# [YOUR INSTRUCTIONS]
Every entry below must appear again, exactly as written.

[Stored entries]
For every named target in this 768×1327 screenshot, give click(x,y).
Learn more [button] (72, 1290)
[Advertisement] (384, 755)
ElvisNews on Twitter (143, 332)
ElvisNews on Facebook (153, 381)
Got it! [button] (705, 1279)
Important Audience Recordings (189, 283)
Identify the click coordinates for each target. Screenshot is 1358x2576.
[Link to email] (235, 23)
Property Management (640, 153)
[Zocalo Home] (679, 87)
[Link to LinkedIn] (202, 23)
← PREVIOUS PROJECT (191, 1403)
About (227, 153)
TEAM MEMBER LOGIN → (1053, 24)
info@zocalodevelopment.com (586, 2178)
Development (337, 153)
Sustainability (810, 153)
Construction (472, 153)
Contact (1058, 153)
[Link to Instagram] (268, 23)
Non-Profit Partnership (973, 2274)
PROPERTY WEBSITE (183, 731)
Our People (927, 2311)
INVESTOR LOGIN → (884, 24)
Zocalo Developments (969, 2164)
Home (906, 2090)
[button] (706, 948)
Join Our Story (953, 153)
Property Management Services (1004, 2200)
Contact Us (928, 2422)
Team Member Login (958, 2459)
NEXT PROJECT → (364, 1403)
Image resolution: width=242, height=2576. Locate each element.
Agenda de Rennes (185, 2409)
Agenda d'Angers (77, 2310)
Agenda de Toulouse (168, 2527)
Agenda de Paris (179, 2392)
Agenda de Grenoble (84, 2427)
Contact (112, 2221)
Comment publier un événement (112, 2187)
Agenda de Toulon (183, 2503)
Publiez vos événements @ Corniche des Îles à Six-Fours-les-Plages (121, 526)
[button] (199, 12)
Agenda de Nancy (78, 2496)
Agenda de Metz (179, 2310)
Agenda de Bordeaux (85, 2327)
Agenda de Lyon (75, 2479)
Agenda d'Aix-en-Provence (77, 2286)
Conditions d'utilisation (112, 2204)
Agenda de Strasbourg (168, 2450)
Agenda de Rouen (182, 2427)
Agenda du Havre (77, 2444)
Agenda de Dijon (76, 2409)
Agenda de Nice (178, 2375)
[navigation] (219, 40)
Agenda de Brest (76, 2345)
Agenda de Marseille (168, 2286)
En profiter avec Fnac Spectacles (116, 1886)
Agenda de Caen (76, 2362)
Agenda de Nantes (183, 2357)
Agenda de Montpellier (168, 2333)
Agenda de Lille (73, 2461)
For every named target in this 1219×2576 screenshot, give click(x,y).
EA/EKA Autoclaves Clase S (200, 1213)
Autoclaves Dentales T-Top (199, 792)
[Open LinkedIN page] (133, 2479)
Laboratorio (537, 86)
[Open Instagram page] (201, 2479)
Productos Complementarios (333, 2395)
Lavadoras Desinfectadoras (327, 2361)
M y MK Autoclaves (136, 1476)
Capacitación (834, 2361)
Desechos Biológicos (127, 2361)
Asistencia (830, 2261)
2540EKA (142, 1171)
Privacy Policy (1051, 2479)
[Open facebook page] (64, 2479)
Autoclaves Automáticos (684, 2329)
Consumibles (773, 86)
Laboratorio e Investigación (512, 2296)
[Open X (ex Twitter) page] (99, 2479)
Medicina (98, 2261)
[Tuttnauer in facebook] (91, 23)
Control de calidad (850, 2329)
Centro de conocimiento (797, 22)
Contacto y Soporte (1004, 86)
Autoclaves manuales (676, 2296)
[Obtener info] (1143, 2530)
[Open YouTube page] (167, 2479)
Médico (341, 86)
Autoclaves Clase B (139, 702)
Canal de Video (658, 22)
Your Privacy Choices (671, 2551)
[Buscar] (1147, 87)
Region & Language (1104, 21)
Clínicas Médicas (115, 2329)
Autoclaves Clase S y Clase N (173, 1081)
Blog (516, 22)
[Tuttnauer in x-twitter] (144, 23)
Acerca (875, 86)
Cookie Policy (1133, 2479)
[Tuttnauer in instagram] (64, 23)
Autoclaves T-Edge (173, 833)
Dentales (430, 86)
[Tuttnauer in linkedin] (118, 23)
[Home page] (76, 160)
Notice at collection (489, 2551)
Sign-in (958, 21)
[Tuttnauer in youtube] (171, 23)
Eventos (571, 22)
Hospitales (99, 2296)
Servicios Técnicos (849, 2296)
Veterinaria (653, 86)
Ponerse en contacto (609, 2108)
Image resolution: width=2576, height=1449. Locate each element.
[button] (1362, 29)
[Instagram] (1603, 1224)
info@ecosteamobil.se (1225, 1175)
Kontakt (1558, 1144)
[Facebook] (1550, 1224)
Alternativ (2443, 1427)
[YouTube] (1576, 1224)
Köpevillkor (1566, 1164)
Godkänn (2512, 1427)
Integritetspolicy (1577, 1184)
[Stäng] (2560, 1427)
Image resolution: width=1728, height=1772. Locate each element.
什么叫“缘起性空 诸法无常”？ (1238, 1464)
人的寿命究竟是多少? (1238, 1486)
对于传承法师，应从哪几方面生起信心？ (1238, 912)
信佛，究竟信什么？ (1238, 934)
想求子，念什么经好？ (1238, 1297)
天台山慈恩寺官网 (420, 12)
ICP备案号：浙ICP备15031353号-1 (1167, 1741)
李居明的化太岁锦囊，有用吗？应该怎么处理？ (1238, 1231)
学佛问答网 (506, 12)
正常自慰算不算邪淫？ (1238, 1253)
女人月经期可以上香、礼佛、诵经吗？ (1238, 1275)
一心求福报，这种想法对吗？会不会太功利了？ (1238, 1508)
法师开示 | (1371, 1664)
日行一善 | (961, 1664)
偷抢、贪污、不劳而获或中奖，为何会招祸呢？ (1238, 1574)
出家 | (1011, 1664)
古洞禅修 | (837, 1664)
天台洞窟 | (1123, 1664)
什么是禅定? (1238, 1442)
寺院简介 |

# [OUTPUT BELOW]
For every named target in this 768×1327 screenshot, give click(x,y).
Learn more [button] (72, 1290)
[Advertisement] (384, 755)
ElvisNews on Twitter (143, 332)
ElvisNews on Facebook (153, 381)
Got it! [button] (705, 1279)
Important Audience Recordings (189, 283)
Identify the click coordinates for each target. Screenshot is 1358x2576.
[Link to email] (235, 23)
Property Management (640, 153)
[Zocalo Home] (679, 87)
[Link to LinkedIn] (202, 23)
← PREVIOUS PROJECT (191, 1403)
About (227, 153)
TEAM MEMBER LOGIN → (1053, 24)
info@zocalodevelopment.com (586, 2178)
Development (337, 153)
Sustainability (810, 153)
Construction (472, 153)
Contact (1058, 153)
[Link to Instagram] (268, 23)
Non-Profit Partnership (973, 2274)
PROPERTY WEBSITE (183, 731)
Our People (927, 2311)
INVESTOR LOGIN → (884, 24)
Zocalo Developments (969, 2164)
Home (906, 2090)
[button] (706, 948)
Join Our Story (953, 153)
Property Management Services (1004, 2200)
Contact Us (928, 2422)
Team Member Login (958, 2459)
NEXT PROJECT → (364, 1403)
Image resolution: width=242, height=2576. Locate each element.
Agenda de Rennes (185, 2409)
Agenda d'Angers (77, 2310)
Agenda de Toulouse (168, 2527)
Agenda de Paris (179, 2392)
Agenda de Grenoble (84, 2427)
Contact (112, 2221)
Comment publier un événement (112, 2187)
Agenda de Toulon (183, 2503)
Publiez vos événements @ Corniche des Îles à Six-Fours-les-Plages (121, 526)
[button] (199, 12)
Agenda de Nancy (78, 2496)
Agenda de Metz (179, 2310)
Agenda de Bordeaux (85, 2327)
Agenda de Lyon (75, 2479)
Agenda d'Aix-en-Provence (77, 2286)
Conditions d'utilisation (112, 2204)
Agenda de Strasbourg (168, 2450)
Agenda de Rouen (182, 2427)
Agenda du Havre (77, 2444)
Agenda de Dijon (76, 2409)
Agenda de Nice (178, 2375)
[navigation] (219, 40)
Agenda de Brest (76, 2345)
Agenda de Marseille (168, 2286)
En profiter avec Fnac Spectacles (116, 1886)
Agenda de Caen (76, 2362)
Agenda de Nantes (183, 2357)
Agenda de Montpellier (168, 2333)
Agenda de Lille (73, 2461)
For every named target in this 1219×2576 screenshot, give click(x,y).
EA/EKA Autoclaves Clase S (200, 1213)
Autoclaves Dentales T-Top (199, 792)
[Open LinkedIN page] (133, 2479)
Laboratorio (537, 86)
[Open Instagram page] (201, 2479)
Productos Complementarios (333, 2395)
Lavadoras Desinfectadoras (327, 2361)
M y MK Autoclaves (136, 1476)
Capacitación (834, 2361)
Desechos Biológicos (127, 2361)
Asistencia (830, 2261)
2540EKA (142, 1171)
Privacy Policy (1051, 2479)
[Open facebook page] (64, 2479)
Autoclaves Automáticos (684, 2329)
Consumibles (773, 86)
Laboratorio e Investigación (512, 2296)
[Open X (ex Twitter) page] (99, 2479)
Medicina (98, 2261)
[Tuttnauer in facebook] (91, 23)
Control de calidad (850, 2329)
Centro de conocimiento (797, 22)
Contacto y Soporte (1004, 86)
Autoclaves manuales (676, 2296)
[Obtener info] (1143, 2530)
[Open YouTube page] (167, 2479)
Médico (341, 86)
Autoclaves Clase B (139, 702)
Canal de Video (658, 22)
Your Privacy Choices (671, 2551)
[Buscar] (1147, 87)
Region & Language (1104, 21)
Clínicas Médicas (115, 2329)
Autoclaves Clase S y Clase N (173, 1081)
Blog (516, 22)
[Tuttnauer in x-twitter] (144, 23)
Acerca (875, 86)
Cookie Policy (1133, 2479)
[Tuttnauer in instagram] (64, 23)
Autoclaves T-Edge (173, 833)
Dentales (430, 86)
[Tuttnauer in linkedin] (118, 23)
[Home page] (76, 160)
Notice at collection (489, 2551)
Sign-in (958, 21)
[Tuttnauer in youtube] (171, 23)
Eventos (571, 22)
Hospitales (99, 2296)
Servicios Técnicos (849, 2296)
Veterinaria (653, 86)
Ponerse en contacto (609, 2108)
Image resolution: width=2576, height=1449. Locate each element.
[button] (1362, 29)
[Instagram] (1603, 1224)
info@ecosteamobil.se (1225, 1175)
Kontakt (1558, 1144)
[Facebook] (1550, 1224)
Alternativ (2443, 1427)
[YouTube] (1576, 1224)
Köpevillkor (1566, 1164)
Godkänn (2512, 1427)
Integritetspolicy (1577, 1184)
[Stäng] (2560, 1427)
Image resolution: width=1728, height=1772. Locate each element.
什么叫“缘起性空 诸法无常”？ (1238, 1464)
人的寿命究竟是多少? (1238, 1486)
对于传承法师，应从哪几方面生起信心？ (1238, 912)
信佛，究竟信什么？ (1238, 934)
想求子，念什么经好？ (1238, 1297)
天台山慈恩寺官网 (420, 12)
ICP备案号：浙ICP备15031353号-1 (1167, 1741)
李居明的化太岁锦囊，有用吗？应该怎么处理？ (1238, 1231)
学佛问答网 (506, 12)
正常自慰算不算邪淫？ (1238, 1253)
女人月经期可以上香、礼佛、诵经吗？ (1238, 1275)
一心求福报，这种想法对吗？会不会太功利了？ (1238, 1508)
法师开示 | (1371, 1664)
日行一善 | (961, 1664)
偷抢、贪污、不劳而获或中奖，为何会招祸呢？ (1238, 1574)
出家 | (1011, 1664)
古洞禅修 | (837, 1664)
天台洞窟 | (1123, 1664)
什么是禅定? (1238, 1442)
寺院简介 |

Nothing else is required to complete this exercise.